What does the industry’s growth rely on?
An industry doesn’t exist in a vacuum. External factors weigh heavily on its ability to survive and thrive. Does the industry rely on an established megatrend? Then it will probably be strong for a while. Does it rely on factors that are losing relevance? Then it may begin to decline soon. Technological and demographic changes are other factors that may contribute to an industry’s growth or fall.
Keep in mind that a sector will either continue to grow, shrink, or be level, but individual industries can grow, shrink, or even be on a track to disappear. If a sector is expanding, you may see new industries emerge. For example, as millions of Americans climb into their later years, profitable opportunities await companies that are prepared to cater to them.
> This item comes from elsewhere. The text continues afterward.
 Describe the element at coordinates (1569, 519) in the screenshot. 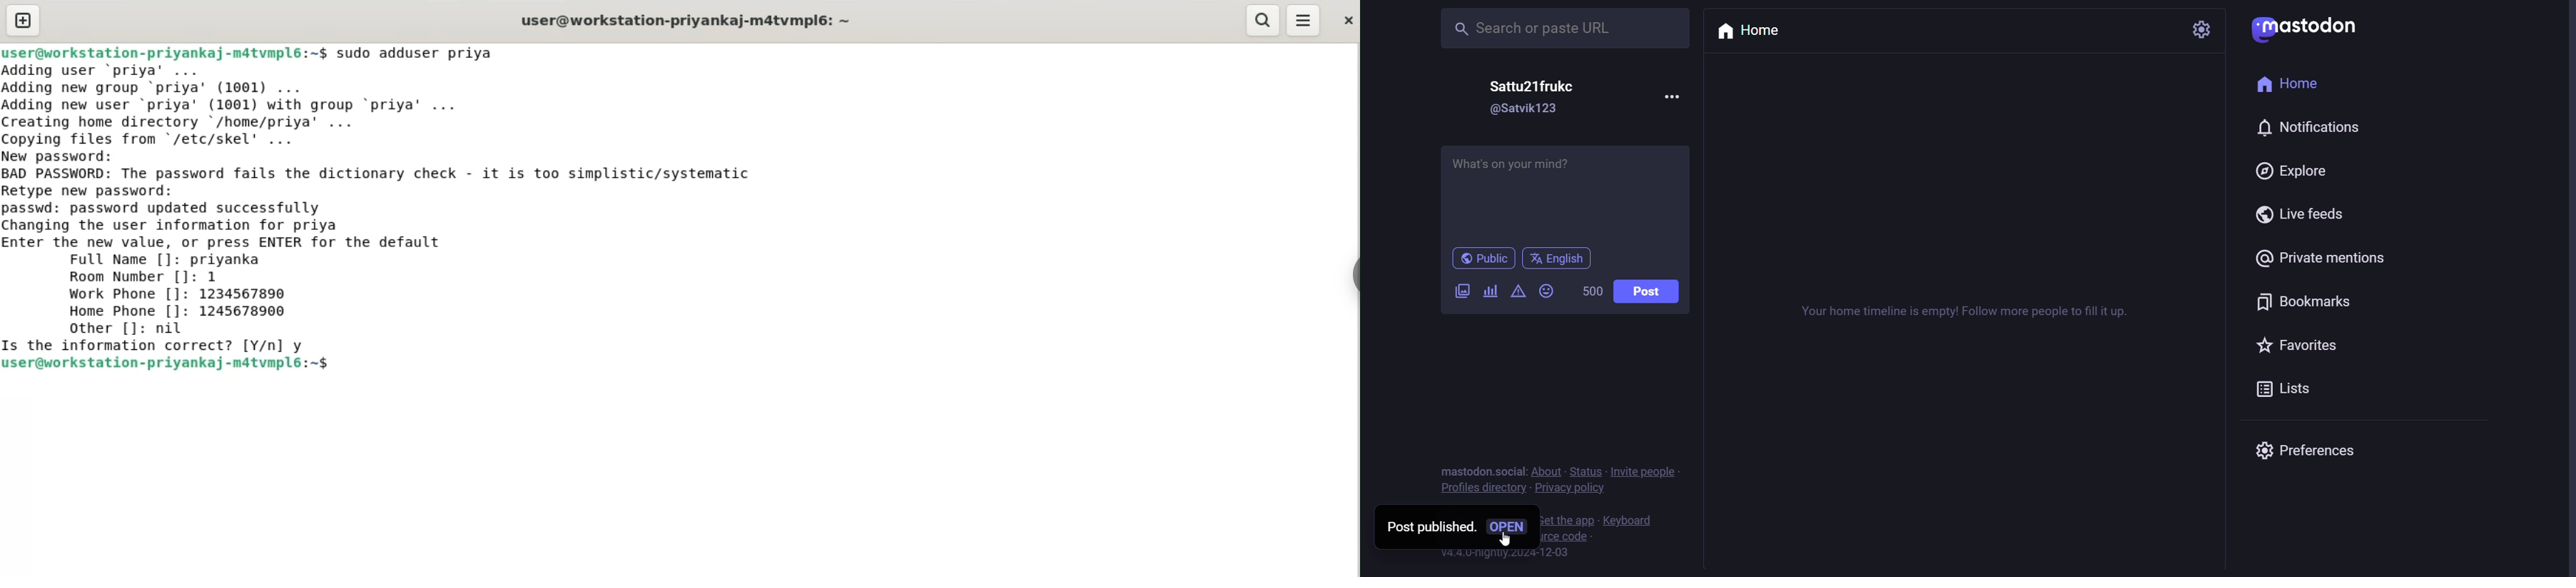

Is the industry dependent on another industry?
This twist on the prior question is a reminder that industries frequently are intertwined and can become codependent. When one industry suffers, you may find it helpful to understand which industries will subsequently suffer. The reverse can also be true — when one industry is doing well, other industries may reap the benefits.
In either case, if the stock you choose is in an industry that’s highly dependent on other industries, you should know about it. If you’re considering stocks of resort companies and you see the headlines blaring, “Airlines losing money as public stops flying,” what do you do? Consider cause and effect. Logic and common sense are powerful tools that frequently trump all the number-crunching activity performed by analysts.
Who are the leading companies in the industry?
After you’ve chosen the industry, what types of companies do you want to invest in? You can choose from two basic types:
Established leaders: These companies are considered industry leaders or have a large share of the market. Investing in these companies is the safer way to go; what better choice for novice investors than companies that have already proven themselves?
Innovators: If the industry is hot and you want to be more aggressive in your approach, investigate companies that offer new products, patents, or technologies. These companies are probably smaller but have a greater potential for growth in a proven industry.
Is the industry a target of government action?
You need to know if the government is targeting an industry, because intervention by politicians and bureaucrats (rightly or wrongly) can have an impact on an industry’s economic situation. Find out about any political issues that face a company, industry, or sector.
Investors need to take heed when political “noise” starts coming out about a particular industry. An industry can be hurt either by direct government intervention or by the threat of it. Intervention can take the form of lawsuits, investigations, taxes, regulations, or sometimes an outright ban. In any case, being on the wrong end of government intervention is the greatest external threat to a company’s survival.
Sometimes, government action helps an industry. Generally, beneficial action takes two forms:
Deregulation and/or tax decreases: Government sometimes reduces burdens on an industry. During the late 1990s, for example, government deregulation led the way to more innovation in the telecommunications industry. This trend, in turn, laid the groundwork for more innovation and growth in the Internet and expansion of cellphone service.
Direct funding: Government has the power to steer taxpayer money toward business as well. In recent years, federal and state governments have provided tax credits and other incentives for alternative energy such as solar power.